BEGIN DATA PROVIDED

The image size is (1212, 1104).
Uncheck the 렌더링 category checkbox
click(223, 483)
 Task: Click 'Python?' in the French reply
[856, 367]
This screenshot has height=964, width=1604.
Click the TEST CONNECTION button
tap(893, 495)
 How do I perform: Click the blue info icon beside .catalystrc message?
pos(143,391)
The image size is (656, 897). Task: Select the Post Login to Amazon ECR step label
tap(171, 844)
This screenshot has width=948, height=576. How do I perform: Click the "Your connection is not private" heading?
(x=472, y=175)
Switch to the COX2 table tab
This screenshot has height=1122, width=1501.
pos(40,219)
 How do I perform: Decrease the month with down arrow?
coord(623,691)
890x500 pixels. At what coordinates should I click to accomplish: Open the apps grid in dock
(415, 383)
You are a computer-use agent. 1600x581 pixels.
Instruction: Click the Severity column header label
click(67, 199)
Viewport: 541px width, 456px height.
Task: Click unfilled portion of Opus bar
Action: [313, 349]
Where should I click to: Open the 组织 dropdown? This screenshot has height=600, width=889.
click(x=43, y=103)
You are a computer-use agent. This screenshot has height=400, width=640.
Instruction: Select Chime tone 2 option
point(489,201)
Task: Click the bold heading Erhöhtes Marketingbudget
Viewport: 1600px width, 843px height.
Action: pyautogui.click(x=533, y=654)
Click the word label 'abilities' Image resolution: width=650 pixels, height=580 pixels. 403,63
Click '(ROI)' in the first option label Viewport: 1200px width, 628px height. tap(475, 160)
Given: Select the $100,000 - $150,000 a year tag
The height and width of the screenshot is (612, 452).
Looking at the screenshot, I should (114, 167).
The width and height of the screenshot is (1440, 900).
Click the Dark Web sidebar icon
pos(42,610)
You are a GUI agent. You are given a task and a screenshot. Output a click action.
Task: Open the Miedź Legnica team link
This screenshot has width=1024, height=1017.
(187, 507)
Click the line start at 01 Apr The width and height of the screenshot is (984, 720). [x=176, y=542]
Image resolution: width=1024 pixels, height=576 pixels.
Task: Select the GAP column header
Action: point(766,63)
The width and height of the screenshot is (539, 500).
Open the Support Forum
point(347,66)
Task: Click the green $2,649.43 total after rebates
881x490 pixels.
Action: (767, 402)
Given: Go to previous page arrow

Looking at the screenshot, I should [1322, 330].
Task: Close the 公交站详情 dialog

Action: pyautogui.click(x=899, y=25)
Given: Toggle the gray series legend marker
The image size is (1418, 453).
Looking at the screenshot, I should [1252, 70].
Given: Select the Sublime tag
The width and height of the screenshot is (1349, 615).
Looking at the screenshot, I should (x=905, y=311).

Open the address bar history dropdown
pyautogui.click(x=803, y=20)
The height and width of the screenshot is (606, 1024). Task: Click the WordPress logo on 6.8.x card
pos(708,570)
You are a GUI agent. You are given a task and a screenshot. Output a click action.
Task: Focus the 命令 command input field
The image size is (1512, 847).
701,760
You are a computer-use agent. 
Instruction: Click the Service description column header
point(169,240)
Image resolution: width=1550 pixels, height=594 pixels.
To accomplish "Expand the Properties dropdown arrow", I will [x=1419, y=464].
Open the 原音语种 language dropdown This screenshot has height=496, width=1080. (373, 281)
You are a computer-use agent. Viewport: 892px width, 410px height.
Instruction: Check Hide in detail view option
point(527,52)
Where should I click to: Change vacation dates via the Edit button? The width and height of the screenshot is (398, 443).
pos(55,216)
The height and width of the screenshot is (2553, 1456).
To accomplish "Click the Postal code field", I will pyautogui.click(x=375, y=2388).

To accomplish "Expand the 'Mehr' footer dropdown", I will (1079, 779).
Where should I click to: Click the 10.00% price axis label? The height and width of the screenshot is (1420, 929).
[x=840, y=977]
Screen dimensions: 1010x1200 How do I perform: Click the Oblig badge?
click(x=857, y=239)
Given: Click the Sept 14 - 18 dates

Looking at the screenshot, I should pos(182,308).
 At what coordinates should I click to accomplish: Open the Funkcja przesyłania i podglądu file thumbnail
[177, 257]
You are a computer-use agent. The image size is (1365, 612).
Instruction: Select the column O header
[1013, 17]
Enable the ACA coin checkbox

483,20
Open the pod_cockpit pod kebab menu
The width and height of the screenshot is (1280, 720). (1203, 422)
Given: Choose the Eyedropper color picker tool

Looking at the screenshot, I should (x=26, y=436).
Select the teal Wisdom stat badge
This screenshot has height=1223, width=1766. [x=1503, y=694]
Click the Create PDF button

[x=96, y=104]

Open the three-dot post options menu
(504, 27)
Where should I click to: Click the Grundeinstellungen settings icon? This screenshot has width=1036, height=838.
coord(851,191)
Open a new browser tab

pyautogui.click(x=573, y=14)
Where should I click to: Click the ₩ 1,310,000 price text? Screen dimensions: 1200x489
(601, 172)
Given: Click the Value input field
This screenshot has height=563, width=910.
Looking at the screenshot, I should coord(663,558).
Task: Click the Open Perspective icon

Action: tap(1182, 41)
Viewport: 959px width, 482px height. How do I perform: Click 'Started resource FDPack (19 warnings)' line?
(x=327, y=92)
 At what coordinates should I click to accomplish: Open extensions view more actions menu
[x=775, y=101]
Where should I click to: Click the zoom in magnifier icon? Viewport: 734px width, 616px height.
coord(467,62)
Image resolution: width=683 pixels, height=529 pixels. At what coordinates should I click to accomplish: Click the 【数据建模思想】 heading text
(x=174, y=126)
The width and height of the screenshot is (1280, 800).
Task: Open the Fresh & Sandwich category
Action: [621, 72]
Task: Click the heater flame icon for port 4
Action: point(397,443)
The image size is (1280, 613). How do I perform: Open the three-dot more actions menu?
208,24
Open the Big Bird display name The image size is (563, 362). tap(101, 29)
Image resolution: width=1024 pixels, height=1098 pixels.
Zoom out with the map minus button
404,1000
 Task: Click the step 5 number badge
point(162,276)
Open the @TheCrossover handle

END DATA PROVIDED

**TASK STATEMENT**: Count the lines above that contain the word "will". Give only the number.

**OUTPUT OF THE EXERCISE**: 3